*EXTRACT PROVIDED*.
◆ ◆ ◆ ◆

In the frame 31 a, each heat sink 4 c is connected to the frame portion 32 through the joining portion 33 a. Hence, when each heat sink 4 c of the frame 31 a is inserted into each through-hole 3 and each pin portion 13 e of the frame 31 a is inserted into each hole portion 15 a from the upper surface 21 a side of the wiring board 21 c in the step S5 b, the frame portion 32 and the joining portion 33 a are overlapped with the upper surface 21 a of the wiring board 21 c as shown in FIGS. 96 to 98, and therefore, the heat sink 4 c does not fall off downward from the through-hole 3 of the wiring board 21 c. Consequently, the heat sink 4 c can be retained inside the through-hole 3 of the wiring board 21 c, each heat sink 4 c of the frame 31 a is disposed inside each through-hole 3 of the wiring board 21 c, and the frame 31 a is fixed to the wiring board 21 c by the pin portion 13 e of the frame 31 a.

◆ ◆ ◆ ◆

*Records of locating words and elements*.
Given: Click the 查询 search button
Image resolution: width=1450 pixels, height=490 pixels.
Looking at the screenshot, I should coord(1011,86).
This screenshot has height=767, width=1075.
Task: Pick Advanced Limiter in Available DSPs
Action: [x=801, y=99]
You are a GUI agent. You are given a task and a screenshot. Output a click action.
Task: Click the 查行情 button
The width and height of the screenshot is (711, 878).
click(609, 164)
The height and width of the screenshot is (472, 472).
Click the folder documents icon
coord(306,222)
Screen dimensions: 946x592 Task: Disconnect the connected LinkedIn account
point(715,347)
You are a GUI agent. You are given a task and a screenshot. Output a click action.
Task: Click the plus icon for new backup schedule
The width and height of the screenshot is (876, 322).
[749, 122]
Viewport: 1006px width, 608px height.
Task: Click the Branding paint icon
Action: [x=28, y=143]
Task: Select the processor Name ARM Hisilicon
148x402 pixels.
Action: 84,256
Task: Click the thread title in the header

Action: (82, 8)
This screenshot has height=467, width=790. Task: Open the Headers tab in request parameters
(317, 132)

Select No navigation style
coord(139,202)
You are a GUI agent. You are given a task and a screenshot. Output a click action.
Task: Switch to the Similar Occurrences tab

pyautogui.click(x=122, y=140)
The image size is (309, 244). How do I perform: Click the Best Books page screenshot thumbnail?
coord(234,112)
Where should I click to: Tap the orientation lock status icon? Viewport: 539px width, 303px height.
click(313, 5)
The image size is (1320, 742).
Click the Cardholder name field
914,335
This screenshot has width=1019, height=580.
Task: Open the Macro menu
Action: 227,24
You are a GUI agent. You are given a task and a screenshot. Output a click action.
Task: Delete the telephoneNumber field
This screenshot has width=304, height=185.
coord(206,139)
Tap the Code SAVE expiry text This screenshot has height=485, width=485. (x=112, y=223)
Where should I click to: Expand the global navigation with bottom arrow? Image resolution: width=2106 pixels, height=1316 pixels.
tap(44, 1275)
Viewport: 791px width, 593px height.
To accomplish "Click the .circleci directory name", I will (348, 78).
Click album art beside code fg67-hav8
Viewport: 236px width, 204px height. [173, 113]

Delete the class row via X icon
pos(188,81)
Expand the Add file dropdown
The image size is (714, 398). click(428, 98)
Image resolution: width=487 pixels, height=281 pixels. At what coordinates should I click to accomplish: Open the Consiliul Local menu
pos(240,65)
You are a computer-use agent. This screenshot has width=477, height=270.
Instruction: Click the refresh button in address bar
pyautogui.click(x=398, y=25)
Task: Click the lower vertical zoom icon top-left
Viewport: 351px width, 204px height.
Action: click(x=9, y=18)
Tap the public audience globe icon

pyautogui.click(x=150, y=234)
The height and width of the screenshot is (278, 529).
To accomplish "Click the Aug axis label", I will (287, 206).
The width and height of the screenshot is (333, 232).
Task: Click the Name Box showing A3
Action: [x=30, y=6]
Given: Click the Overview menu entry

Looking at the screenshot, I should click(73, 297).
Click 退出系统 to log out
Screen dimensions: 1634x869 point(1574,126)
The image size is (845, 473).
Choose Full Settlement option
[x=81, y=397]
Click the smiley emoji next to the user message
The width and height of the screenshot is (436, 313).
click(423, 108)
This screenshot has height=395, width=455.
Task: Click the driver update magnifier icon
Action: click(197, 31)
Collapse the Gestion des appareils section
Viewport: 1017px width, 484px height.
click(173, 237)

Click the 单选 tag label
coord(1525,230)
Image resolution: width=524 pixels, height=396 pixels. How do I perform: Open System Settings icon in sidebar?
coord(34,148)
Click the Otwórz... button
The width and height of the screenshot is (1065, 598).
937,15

◆ ◆ ◆ ◆

*WHAT YOU NEED TO DO*.
A - Answer these questions about the passage on the frame and heat sinks.
(i) Through what is each heat sink 4 c connected to the frame portion 32?
(ii) Into what is each pin portion 13 e of the frame 31 a inserted?
(iii) What fixes the frame 31 a to the wiring board 21 c?
B - Carry the passage on the frame and heat sinks forward, starting after its last sentence.

*THE REPLIES*.
A -
(i) The joining portion 33 a.
(ii) Each hole portion 15 a.
(iii) The pin portion 13 e of the frame 31 a.

B -
More specifically, each heat sink 4 c in the frame 31 a has the joining portion 33 a which protrudes to the outside (in the direction away from the center of the upper surface 9 a) from the side surface of each heat sink 4 c on the peripheral edge portion of the upper surface 9 a of each heat sink 4 c, and in the step S5 b, each heat sink 4 c is disposed inside the through-hole 3 of the wiring board 21 c so that this joining portion 33 a is located on the upper surface 21 a of the wiring board 21 c outside the through-hole 3 and the lower surface of the joining portion 33 a contacts to the upper surface 21 a of the wiring board 21 c.
Here, the frame 31 a and the wiring board 21 c are fixed by the same technique as the first technique of the second embodiment. More specifically, for fixing the frame 31 a to the wiring board 21 c, the pin portion 13 e provided on the frame 31 a is used.
FIGS. 99 and 100 are explanatory drawings (cross-sectional views) showing a technique for fixing (caulking) the frame 31 a to the wiring board 21 c by using the pin portion 13 e of the frame 31 a, and they correspond to FIGS. 61 and 62A of the second embodiment. FIGS. 99 and 100 show the cross-sectional views of the region in the vicinity of the hole portion 15 a of the wiring board 21 c.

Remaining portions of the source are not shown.